Laut IT-Verband Bitkom sind die Onlinehändler optimistisch für das Weihnachtsgeschäft.  Eine Kannibalisierung des stationären Handels durch E-Commerce findet nicht statt.

Trotz Finanzkrise und allseits knapper Kassen geht der Onlinehandel in Deutschland optimistisch ins Weihnachtsgeschäft. Mit höheren Umsätzen als im Vorjahr rechnen laut einer Umfrage des IT-Branchenverbandes Bitkom 38 Prozent der Online-Händler für die Monate November und Dezember. 36 Prozent erwarten zumindest, dass sich das Geschäfte auf Vorjahresniveau halten wird.

"Unter dem Strich erwarten wir in der diesjährigen E-Commerce-Saison ein kräftiges Umsatzplus", sagte Bitkom-Präsident Dieter Kempf am Donnerstag. Allerdings rechnen 22 Prozent der Befragten auch, dass das Geschäft um bis zu 20 Prozent zurückgeht.

Die Produktpalette im Netz wird dabei immer breiter. Am meisten bestellt würden Bücher, gefolgt von Kleidung, Eintrittskarten und Musik. Lebensmittel, eine Produktgruppe die sich bislang vergleichsweise schwergetan hat im Netz, kommt inzwischen schon auf 9 Prozent Anteil bei allen online georderten Waren.

Keine Kannibalisierung von On- und Offline

Der repräsentativen Bitkom-Studie (mit den Marktforschern des Forsa-Instituts) zufolge haben in den vergangenen zwölf Monaten 92 Prozent aller Internetnutzer auch online eingekauft, 39 Prozent davon mehr als zehn Mal.

"Die Kunden kaufen nicht nur zum Weihnachtsgeschäft online ein, sondern das ganze Jahr über", sagte Kempf. Weihnachtsgeschenke wollen demnach 47 Prozent der Internet-Nutzer online kaufen, das entspricht rund 25 Millionen Personen. Vor zwei Jahren waren es noch 43 Prozent.

Online-Befragung von NCR und Smart Research unter 1001 Verbrauchern in Deutschland.
Online-Befragung von NCR und Smart Research unter 1001 Verbrauchern in Deutschland.
Die befürchtete Kannibalisierung des stationären Handels durch Online-Geschäfte ist offenbar nicht eingetreten. 87 Prozent der Befragten informieren sich im Netz, kaufen aber im Geschäft. Umgekehrt informieren sich 71 Prozent der befragten Nutzer im Laden und kaufen schließlich online.

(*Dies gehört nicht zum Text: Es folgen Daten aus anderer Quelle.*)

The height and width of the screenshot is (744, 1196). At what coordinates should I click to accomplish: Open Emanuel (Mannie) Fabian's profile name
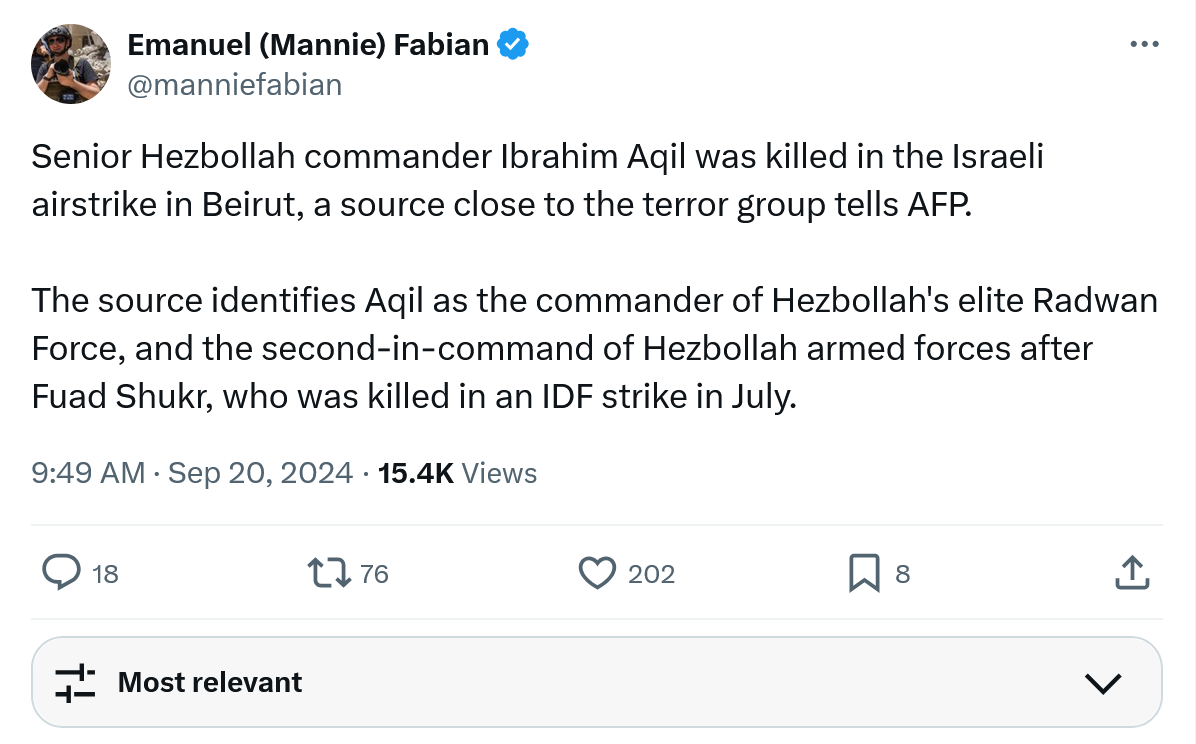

Eine aktuelle Konsumentenumfrage vom IT-Anbieter NCR mit dem Marktforschungsinstitut Smart Research untermauert diese These. Sie zeigt, dass fast 59 Prozent der Deutschen ihre Weihnachtsgeschenke sowohl online als auch im Einzelhandel kaufen. 17 Prozent der Befragten besorgen ihre Geschenke 2012 ausschließlich im Internet, 15 Prozent ausschließlich in Geschäften.